Find every line below that contains the word "computer" and copy it out.
● ● ● ● ●
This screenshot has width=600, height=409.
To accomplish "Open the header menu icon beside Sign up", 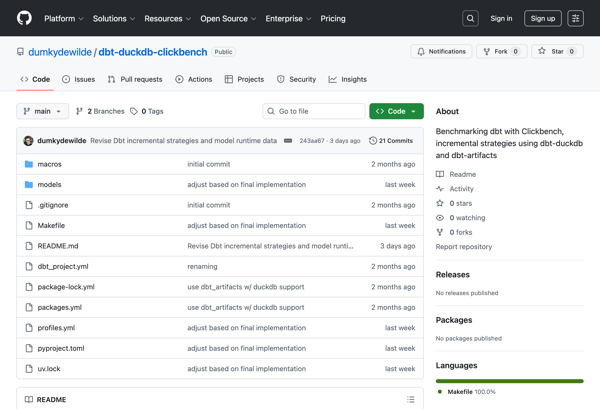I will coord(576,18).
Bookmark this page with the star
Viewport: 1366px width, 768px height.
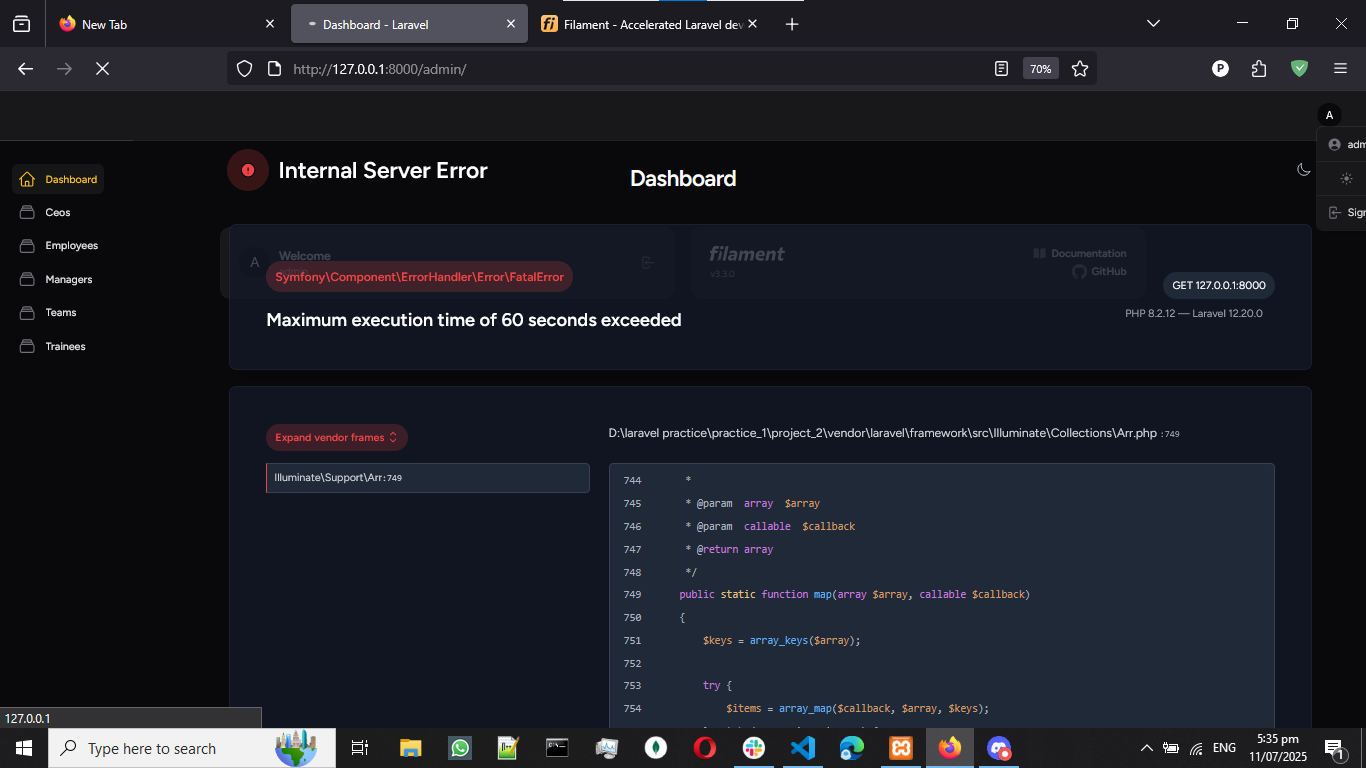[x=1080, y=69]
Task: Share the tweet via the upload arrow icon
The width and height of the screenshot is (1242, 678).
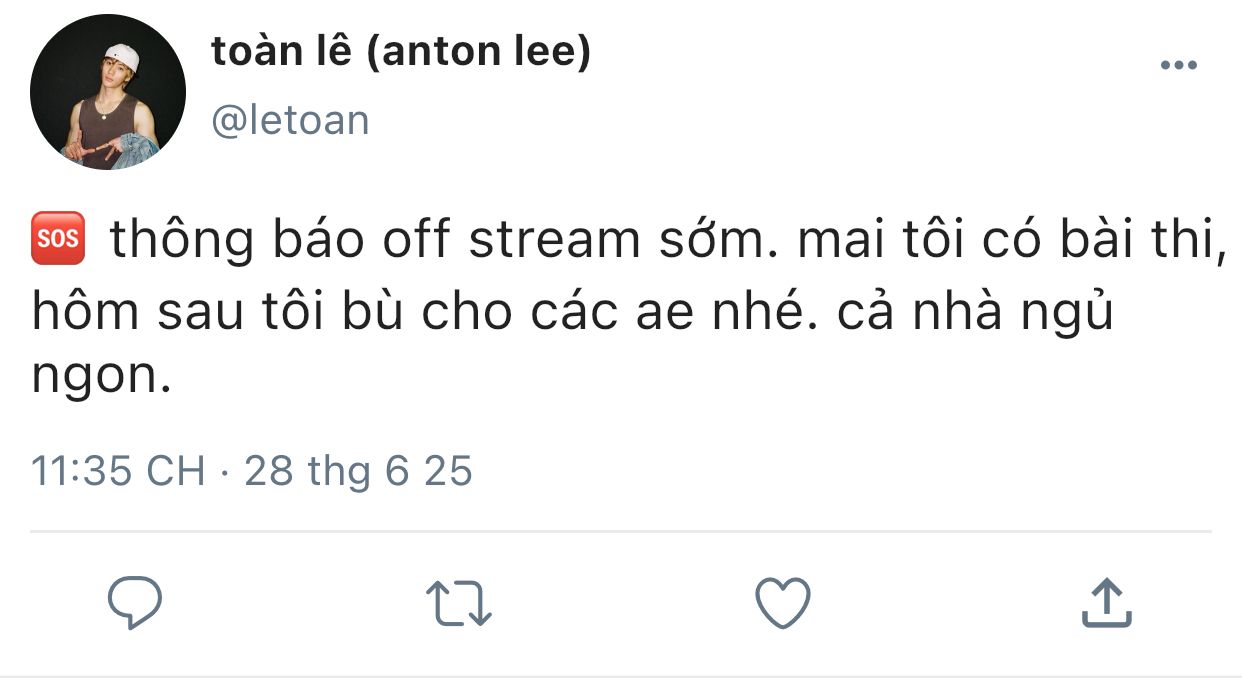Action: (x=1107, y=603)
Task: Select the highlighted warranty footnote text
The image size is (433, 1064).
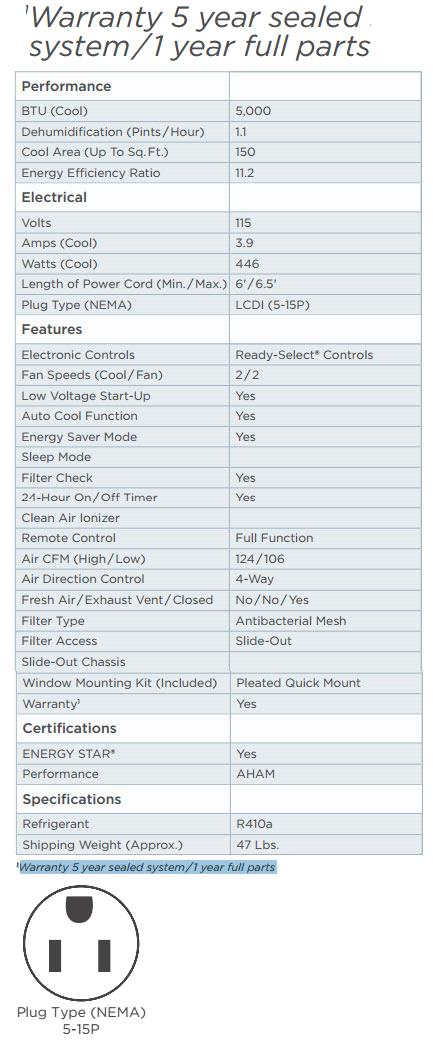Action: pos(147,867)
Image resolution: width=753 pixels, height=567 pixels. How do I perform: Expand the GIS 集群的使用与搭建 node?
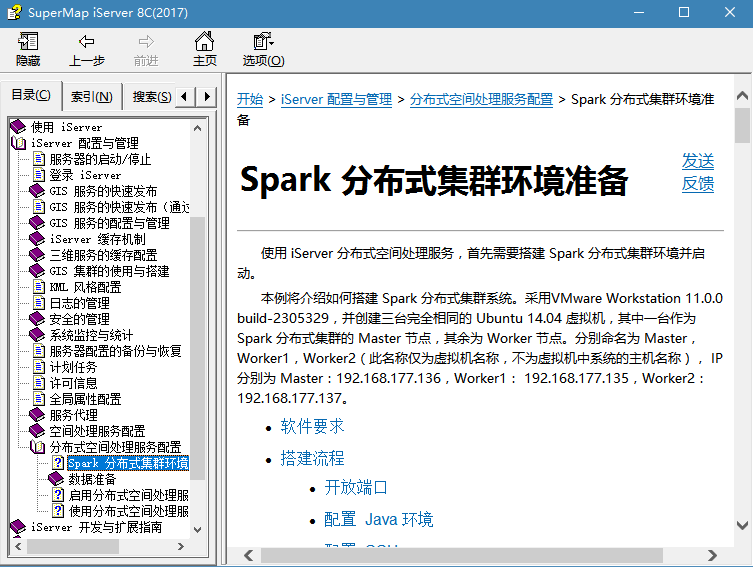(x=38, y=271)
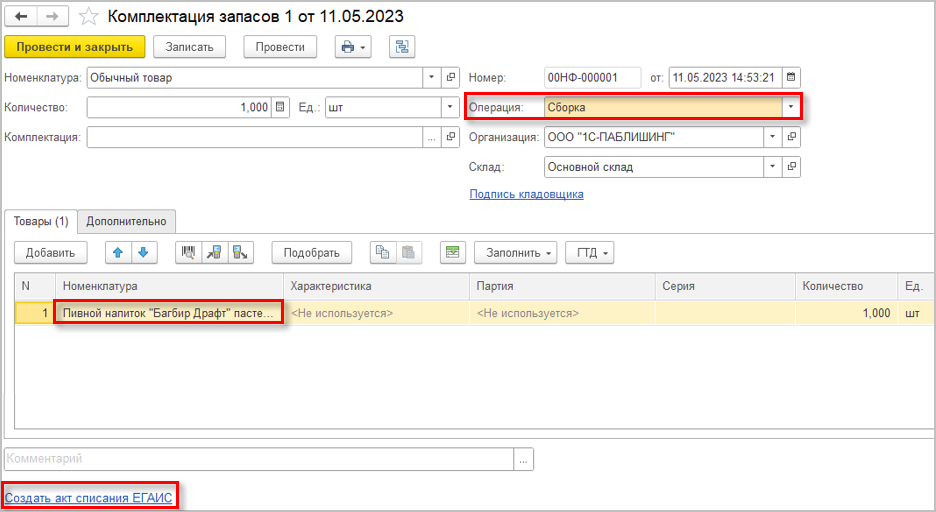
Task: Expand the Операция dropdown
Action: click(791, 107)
● ● ● ● ●
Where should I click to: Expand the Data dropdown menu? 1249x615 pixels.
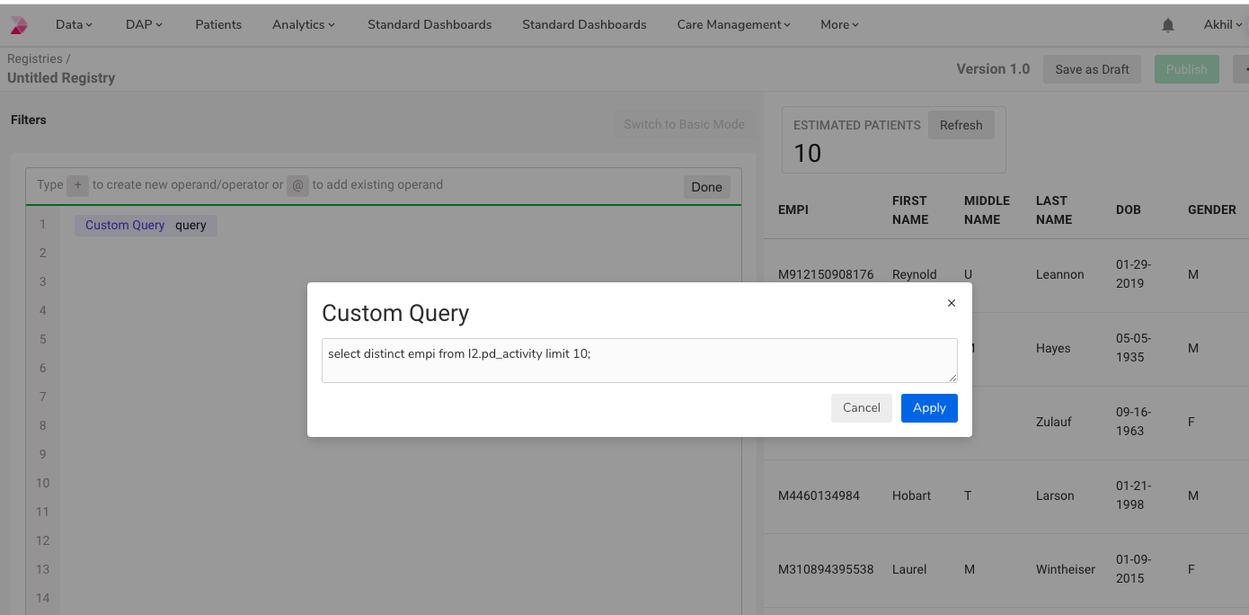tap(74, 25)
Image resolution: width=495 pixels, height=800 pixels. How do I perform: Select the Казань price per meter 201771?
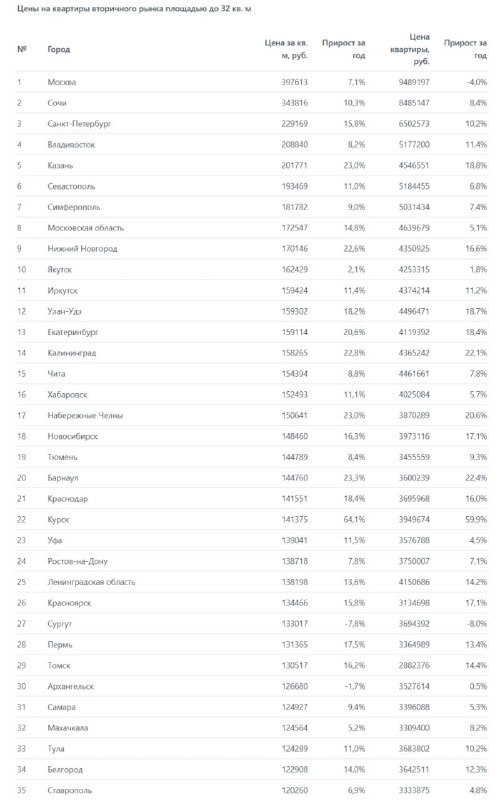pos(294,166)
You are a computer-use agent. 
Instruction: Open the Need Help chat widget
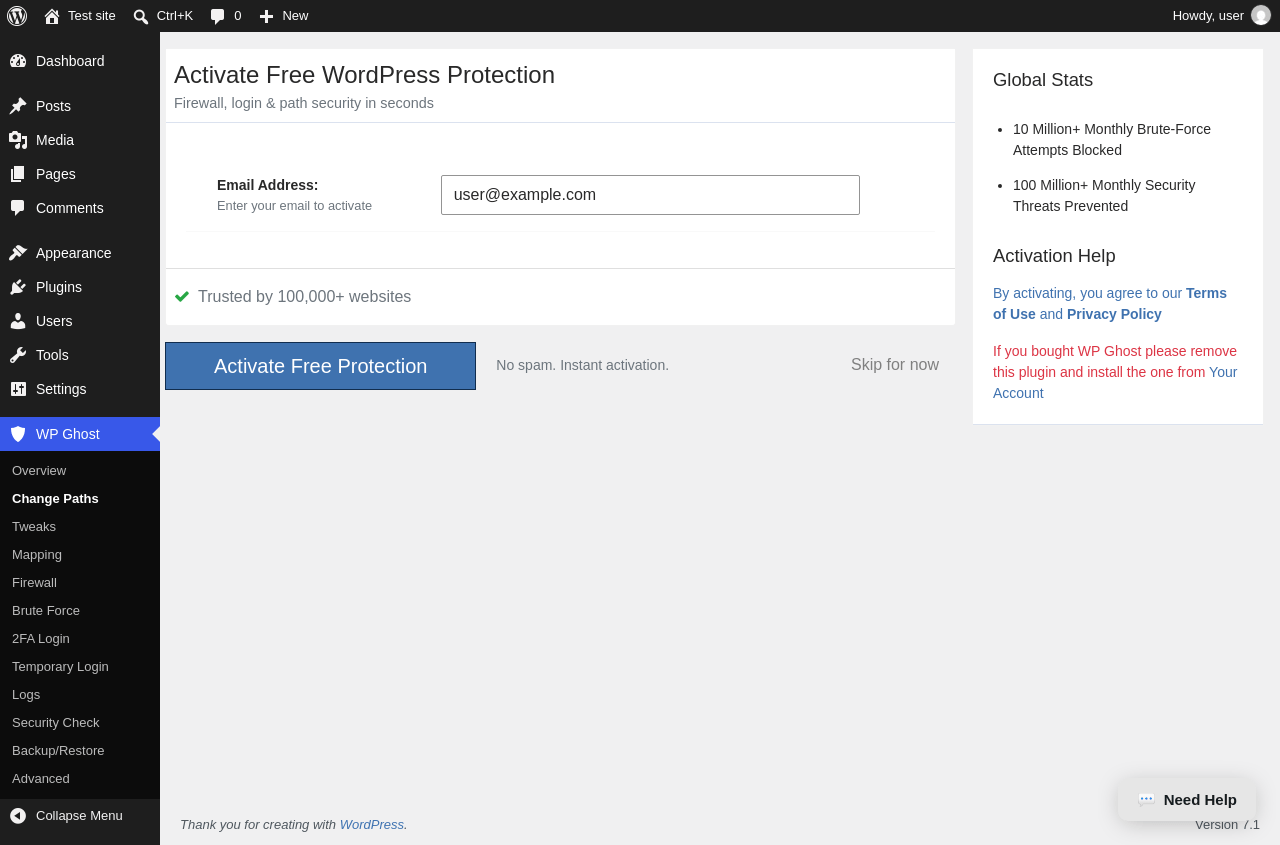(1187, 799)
● ● ● ● ●
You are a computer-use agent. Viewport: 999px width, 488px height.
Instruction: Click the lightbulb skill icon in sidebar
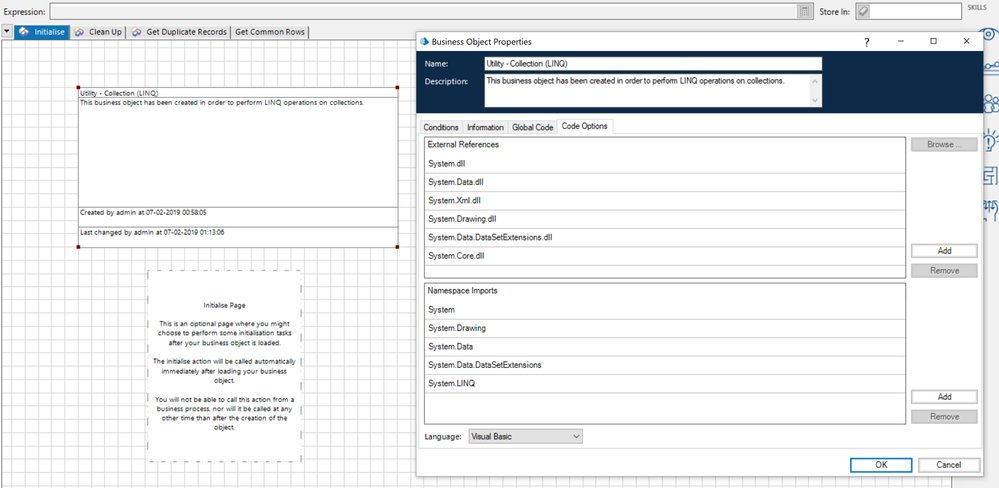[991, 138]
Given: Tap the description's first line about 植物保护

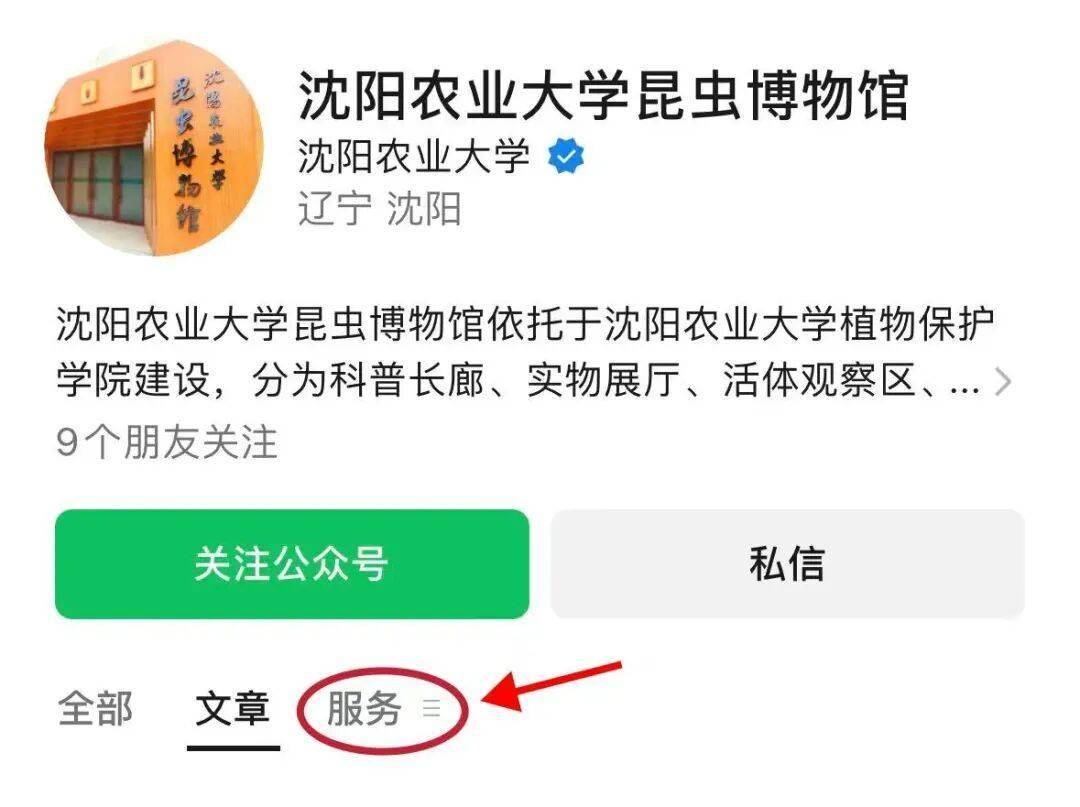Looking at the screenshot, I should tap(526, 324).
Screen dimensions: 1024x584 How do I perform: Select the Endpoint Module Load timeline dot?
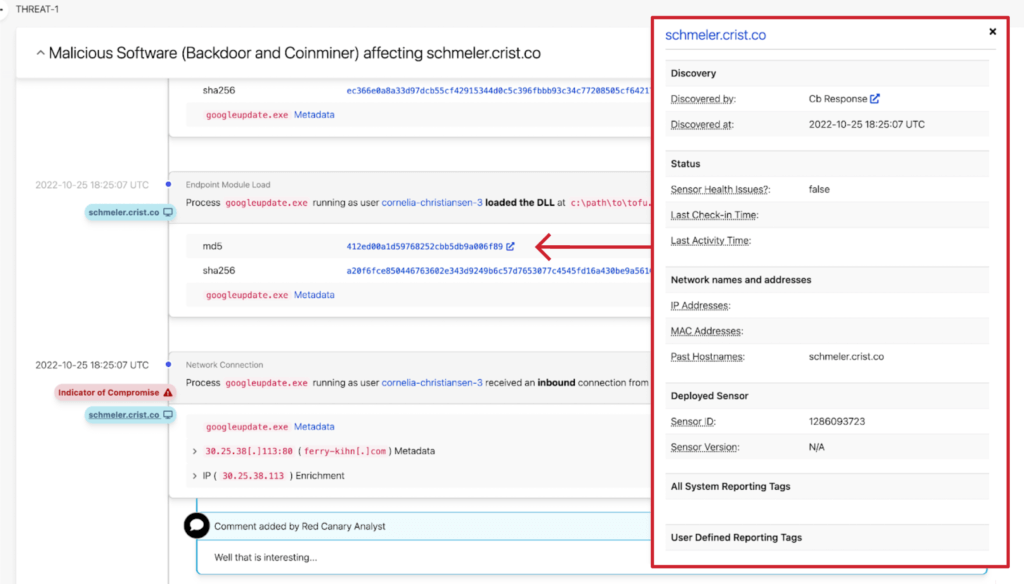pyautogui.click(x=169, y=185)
● ● ● ● ●
Written response:
You are a computer-use agent. 
You are a computer-use agent. Viewport: 999px width, 488px height.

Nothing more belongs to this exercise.